ウェアラブルのスタートアップに最適なソリューションを提供するNordic

NordicのSoderholm氏

 Nordic SemiconductorのThomas Soderholm氏は、「低電力ワイヤレスチップが変えるウェアラブルデバイス市場」と題した講演を行った。

 Nordicは一般消費者向け製品を作っている企業ではなく、低消費無線通信チップ専門のチップベンダーだ。この分野では圧倒的ナンバーワンの事業者で、たとえば低消費電力の通信規格である「ANT+」の子機側についてはほぼ100%のシェアを持っている。ちなみに親機側には統合RFチップが存在するが、Nordicは手がけていないという。
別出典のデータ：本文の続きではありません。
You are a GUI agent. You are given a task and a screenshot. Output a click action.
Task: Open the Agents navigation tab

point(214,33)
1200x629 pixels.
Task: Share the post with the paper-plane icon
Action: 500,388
 Nordicの製品は、リストバンド型のトイデバイス「Moff」や指輪型の「Ring」、眼鏡型の「雰囲気メガネ」、体に貼り付ける血中糖度モニター「Dexcom」などに採用されているという。

ウェアラブルがつながるネットワーク

 現在、ウェアラブルデバイスを含む機器は複雑なネットワークを形成しつつある。従来はハブとなる機器(腕時計型デバイスやサイクルコンピューターなど)に心拍センサーやケイデンス(自転車のペダル回転数)センサーが接続するだけだった。今は、従来のハブ機器がパソコンやスマートフォンに繋がり、さらにクラウドと連携するようになっている。この要因としては、スマートフォンが高機能化し、アプリによってクラウド連携などが容易になったことが挙げられる。

NordicのnRF51

 このような状況で機器を接続する手段としては、Soderholm氏はBluetooth LE(BLE)とANT+が最適だと指摘し、同社製品「nRF51シリーズ」を紹介した。同シリーズはANT+とBLEの同時通信が可能で、いろいろな機器のハブとして機能できる。ARM M0ベースのプロセッサー、フラッシュストレージなども内蔵し、ワンチップコンピューターとして機能する。

 Nordicは今回、ブースも出展し、実際にチップを展示したほか、それを利用した製品も紹介していた。Soderholm氏の講演ではあまり触れられていなかったが、ブースで披露された製品エコシステムも、nRF51シリーズの特徴だ。

nRF51シリーズの開発キット。左上の小さな四角がチップ

 たとえばnRF51チップを使った開発ボードは、販路によるが、2万円程度で購入できるという。これにプログラムを書き込み、アンテナやLEDなどのインターフェイスをつなげば、ウェアラブルデバイスのプロトタイプを作ることができる。スタートアップ企業は、これをベースにハードウェア量産に繋がればいいわけだ。Nordicが必要に応じて量産工場をアレンジするなど支援もできるという。

サードベンダーが手がける各種モジュール

 量産時にはnRF51チップを直接購入し、モジュールを自前で作るだけでなく、サードベンダーが作るモジュールを利用する手もある。モジュールにはアンテナなどが搭載されているので、極論を言えば、インターフェイスとバッテリーを用意するだけで製品が完成する。nRF51チップを購入するよりも単価は高いが、モジュールであれば世界各地の電波認証を受けているため、自社で手続きする手間を省ける。またモジュール設計やアンテナ特性のテストなどの手間とコストも省けるため、小ロットであればモジュールを採用する方が、トータルで見れば安くつく可能性が高い。

Nordicチップの採用製品。多くのスタートアップメイカーズが採用しているのもわかる

 サードベンダーのモジュールにはいくつかの種類がある。ブースに展示されているものでも、小さいものは小指の爪ほどの大きさで、ウェアラブルに利用するにしても、相当小さな製品に適用できることがわかる。

 Soderholm氏は「無線チップを提供するのではなく、完全なソリューションを提供する。優れた開発キット、いろいろなプロファイル、サンプルコード、リファレンスデザインなど、必要なものは私たちから提供する」と語り、同社のチップの優位性をアピールした。